Crazy thing about Crazy Horse Too is that it was once a G-string gold mine

Cut. Cut. Cut.

Somebody get me rewrite.

Come on, people. This will never do.

What’s this, the infamous Crazy Horse Too topless cabaret goes out with a whimper instead of a bang?

The Industrial Road jiggle joint simply fades to black a la David Chase and “The Sopranos” instead of going out in a blaze of glory like Al Pacino in “Scarface”?

How are we going to ever see the sexy, violent, and strange saga of the rise and fall of one of America’s most notorious cabarets hit the big screen without a Hollywood ending?

Shortly after midnight Saturday, city licensing officials boxed up the booze and removed the liquor license. Without the ability to serve liquor, customers are sipping $7.50 colas, and not even lap dances go better with a $7.50 Coke.

The Crazy Horse Too attracted several possible buyers, but with few exceptions they were all graduates of the University of All Hat and No Cattle. The only way they were likely to ever generate enough money for a suitable down payment for the club was with a mask, gun and get-away car.

That’s the crazy thing about the Crazy Horse Too. Despite standing in a neighborhood where the cockroaches travel in packs, with the right operators it was a G-string gold mine. Depending on your source, it’s estimated worth — as long as it was operating wide open — ranged from $28 million to $40 million.

In a racket in which the dancers pay management just to go to work, it’s as close to a foolproof operation as it gets.

With that said, I don’t know how Michael Signorelli, the club’s most high-profile suitor, managed to botch things up so thoroughly in such a short time. Signorelli’s suspicious links to ousted owner Rick Rizzolo, who is currently serving a year and a day at government expense on a tax conviction, made him appear more like a lackey than a viable entrepreneur.

If the complaints emanating from inside the club are an accurate indicator, Signorelli’s business acumen was a little suspect. I don’t know what rocket scientist mail order college he graduated from, but it isn’t everyone who can say he lost his shirt running a topless bar in Las Vegas.

Although other potential buyers continue to scrutinize a possible deal with Rizzolo’s attorneys, it leaves me to wonder how we’re going to script the club’s rise and fall into suitable Hollywood blockbuster material without a lot of luck. A buyer who passes the smell test will have to be found very soon, or the Crazy Horse Too won’t be worth much more than its real estate value.

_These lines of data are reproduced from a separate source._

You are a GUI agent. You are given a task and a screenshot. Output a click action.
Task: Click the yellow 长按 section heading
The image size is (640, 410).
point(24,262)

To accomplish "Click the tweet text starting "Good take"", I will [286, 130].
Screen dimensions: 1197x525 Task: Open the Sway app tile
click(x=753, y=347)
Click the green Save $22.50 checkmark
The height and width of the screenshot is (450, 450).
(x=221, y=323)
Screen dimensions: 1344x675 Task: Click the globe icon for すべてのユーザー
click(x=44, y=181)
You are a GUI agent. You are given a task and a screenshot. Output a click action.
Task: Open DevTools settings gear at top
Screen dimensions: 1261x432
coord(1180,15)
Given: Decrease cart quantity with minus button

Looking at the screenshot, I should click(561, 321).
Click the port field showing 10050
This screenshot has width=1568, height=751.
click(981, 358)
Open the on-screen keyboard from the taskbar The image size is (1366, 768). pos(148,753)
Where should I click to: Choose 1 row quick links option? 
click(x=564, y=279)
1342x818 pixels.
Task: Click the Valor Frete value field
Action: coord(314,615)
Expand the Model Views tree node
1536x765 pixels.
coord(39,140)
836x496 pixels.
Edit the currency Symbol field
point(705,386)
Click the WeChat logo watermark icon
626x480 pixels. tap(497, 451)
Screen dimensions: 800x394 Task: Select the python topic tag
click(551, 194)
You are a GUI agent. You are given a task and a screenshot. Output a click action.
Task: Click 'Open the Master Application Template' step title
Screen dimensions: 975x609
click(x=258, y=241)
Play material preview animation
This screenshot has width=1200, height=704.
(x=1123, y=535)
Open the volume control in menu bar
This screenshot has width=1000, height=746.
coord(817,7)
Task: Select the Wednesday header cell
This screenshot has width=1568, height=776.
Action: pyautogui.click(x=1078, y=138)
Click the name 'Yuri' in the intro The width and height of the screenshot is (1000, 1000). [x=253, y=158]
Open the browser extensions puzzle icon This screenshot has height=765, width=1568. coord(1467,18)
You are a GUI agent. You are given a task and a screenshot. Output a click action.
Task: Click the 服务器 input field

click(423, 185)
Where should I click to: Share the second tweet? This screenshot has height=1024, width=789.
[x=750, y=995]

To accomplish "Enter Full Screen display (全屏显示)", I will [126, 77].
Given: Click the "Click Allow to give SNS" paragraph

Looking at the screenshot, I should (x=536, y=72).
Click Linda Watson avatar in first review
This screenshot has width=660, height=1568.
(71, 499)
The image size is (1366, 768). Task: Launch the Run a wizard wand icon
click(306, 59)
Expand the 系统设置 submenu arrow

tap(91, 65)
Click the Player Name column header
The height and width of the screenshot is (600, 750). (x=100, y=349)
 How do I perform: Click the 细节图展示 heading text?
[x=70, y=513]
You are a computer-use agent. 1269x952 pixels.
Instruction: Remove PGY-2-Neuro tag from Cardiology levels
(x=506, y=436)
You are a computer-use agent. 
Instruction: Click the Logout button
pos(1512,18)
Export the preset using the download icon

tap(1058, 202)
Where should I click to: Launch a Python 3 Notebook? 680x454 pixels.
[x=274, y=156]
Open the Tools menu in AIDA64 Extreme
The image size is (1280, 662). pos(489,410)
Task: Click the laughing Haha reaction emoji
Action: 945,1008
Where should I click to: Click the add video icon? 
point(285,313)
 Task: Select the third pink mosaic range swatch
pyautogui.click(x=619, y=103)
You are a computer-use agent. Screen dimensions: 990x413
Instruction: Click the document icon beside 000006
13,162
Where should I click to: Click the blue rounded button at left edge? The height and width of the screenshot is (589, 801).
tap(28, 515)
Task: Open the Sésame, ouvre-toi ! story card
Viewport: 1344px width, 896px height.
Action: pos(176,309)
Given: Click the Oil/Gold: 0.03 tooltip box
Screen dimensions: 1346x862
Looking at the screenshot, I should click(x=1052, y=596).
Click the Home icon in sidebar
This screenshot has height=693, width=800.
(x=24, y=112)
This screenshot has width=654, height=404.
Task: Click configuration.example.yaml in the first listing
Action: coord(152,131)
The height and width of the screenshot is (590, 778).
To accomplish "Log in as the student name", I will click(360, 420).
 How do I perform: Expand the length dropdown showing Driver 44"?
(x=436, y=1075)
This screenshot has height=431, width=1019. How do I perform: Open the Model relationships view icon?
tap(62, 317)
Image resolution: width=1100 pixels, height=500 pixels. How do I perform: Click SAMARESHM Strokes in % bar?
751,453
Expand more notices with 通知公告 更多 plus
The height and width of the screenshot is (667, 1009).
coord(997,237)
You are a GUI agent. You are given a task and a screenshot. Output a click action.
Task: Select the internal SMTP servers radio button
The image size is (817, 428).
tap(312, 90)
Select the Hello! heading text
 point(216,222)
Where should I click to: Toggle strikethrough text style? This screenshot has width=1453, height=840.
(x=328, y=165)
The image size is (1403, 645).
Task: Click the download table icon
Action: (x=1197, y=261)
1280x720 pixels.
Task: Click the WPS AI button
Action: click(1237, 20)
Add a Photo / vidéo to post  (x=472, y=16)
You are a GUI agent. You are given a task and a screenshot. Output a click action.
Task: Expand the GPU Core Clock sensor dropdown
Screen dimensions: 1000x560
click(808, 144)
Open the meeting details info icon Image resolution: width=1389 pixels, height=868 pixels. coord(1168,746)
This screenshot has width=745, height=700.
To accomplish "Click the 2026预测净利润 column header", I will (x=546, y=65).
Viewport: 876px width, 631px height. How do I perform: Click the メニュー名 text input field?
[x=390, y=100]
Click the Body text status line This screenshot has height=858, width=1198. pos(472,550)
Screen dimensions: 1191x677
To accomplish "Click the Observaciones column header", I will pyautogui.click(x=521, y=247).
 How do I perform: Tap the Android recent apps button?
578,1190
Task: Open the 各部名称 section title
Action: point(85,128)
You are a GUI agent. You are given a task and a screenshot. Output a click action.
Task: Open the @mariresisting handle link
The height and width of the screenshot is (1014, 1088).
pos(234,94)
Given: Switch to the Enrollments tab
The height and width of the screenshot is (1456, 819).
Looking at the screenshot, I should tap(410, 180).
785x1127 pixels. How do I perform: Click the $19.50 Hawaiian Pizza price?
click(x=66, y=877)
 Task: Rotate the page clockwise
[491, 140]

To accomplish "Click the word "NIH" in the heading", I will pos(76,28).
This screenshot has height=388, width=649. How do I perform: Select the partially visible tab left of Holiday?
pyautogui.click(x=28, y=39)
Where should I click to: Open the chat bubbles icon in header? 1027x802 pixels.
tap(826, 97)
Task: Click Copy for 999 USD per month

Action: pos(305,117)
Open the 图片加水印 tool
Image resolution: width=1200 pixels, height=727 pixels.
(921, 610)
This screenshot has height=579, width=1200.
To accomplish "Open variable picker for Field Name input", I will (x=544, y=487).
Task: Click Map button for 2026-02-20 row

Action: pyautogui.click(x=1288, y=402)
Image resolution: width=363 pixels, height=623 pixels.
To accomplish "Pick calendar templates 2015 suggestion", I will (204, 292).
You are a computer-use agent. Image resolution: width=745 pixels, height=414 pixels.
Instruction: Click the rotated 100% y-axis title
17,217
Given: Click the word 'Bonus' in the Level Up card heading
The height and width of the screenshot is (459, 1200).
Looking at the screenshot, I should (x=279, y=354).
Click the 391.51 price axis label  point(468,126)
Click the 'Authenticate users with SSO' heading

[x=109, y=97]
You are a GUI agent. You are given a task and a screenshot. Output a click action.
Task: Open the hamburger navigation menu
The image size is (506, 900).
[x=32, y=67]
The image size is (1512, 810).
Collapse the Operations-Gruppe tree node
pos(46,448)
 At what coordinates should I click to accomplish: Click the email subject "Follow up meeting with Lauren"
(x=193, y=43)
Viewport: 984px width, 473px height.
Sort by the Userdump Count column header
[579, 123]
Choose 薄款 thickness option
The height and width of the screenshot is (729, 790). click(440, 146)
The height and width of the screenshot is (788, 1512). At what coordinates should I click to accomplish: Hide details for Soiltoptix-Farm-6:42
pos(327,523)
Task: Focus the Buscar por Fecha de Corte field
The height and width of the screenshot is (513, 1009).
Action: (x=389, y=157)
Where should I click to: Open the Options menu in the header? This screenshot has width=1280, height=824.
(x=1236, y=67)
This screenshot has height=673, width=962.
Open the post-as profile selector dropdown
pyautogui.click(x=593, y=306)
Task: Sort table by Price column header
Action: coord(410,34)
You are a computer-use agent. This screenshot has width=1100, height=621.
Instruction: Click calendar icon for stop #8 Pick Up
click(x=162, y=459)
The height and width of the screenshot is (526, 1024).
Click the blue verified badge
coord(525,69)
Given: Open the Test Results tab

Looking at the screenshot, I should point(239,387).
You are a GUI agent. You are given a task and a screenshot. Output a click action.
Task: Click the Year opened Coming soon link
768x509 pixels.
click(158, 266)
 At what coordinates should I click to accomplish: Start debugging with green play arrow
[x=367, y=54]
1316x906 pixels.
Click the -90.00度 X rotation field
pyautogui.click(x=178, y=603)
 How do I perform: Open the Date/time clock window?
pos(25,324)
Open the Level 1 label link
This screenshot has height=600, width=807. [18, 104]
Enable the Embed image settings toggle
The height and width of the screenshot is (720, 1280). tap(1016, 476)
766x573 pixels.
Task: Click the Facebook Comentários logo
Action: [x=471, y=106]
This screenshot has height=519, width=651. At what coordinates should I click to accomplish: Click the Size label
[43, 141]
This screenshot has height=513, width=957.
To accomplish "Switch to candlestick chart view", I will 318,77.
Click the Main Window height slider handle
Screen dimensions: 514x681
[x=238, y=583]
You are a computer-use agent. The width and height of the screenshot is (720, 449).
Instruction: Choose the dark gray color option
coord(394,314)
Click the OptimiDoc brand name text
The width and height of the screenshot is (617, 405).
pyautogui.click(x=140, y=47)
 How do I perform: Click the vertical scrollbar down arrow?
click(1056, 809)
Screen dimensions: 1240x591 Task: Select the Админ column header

Unless, of course, the owner finds someone who wants to open a vaguely Roman-themed restaurant with a bunch of poles sticking out from the middle of the tables.

Many long-time observers of the club’s legal troubles hoped for a Hollywood happy ending with Rizzolo riding off into the sunset after cutting a large check and paying his small debt to society. Kansas tourist Kirk Henry, who was paralyzed in the parking lot outside the club, is due to receive $9 million of his $10 million judgment once the Crazy Horse Too is sold.

But now that the government’s deadline has passed, the U.S. attorney’s office will be tempted to move in and take a more aggressive role to ensure the club sells.

Trouble is, now that Signorelli has busted out and the liquor license is yanked, the Crazy Horse Too’s value has plummeted. One prospective buyer told me last week that the property, including the accompanying real estate, is worth about $12 million.

Reliable sources close to the club say there are at least two legitimate potential buyers with no direct tie to Rizzolo. The longer they wait, the better deal they’ll get.

The longer it goes without being run professionally, the less the name will be worth to the next topless mogul who tries his luck at the Horse. That’s the irony in this strange scenario: For all their trouble, Rizzolo’s Crazy Horse Too crew ran an extremely successful operation. The millions flowed and the party never ended on Industrial Road.

Now that the party is over for Mr. Rick, writing an ending that makes everyone happy seems most unlikely, indeed.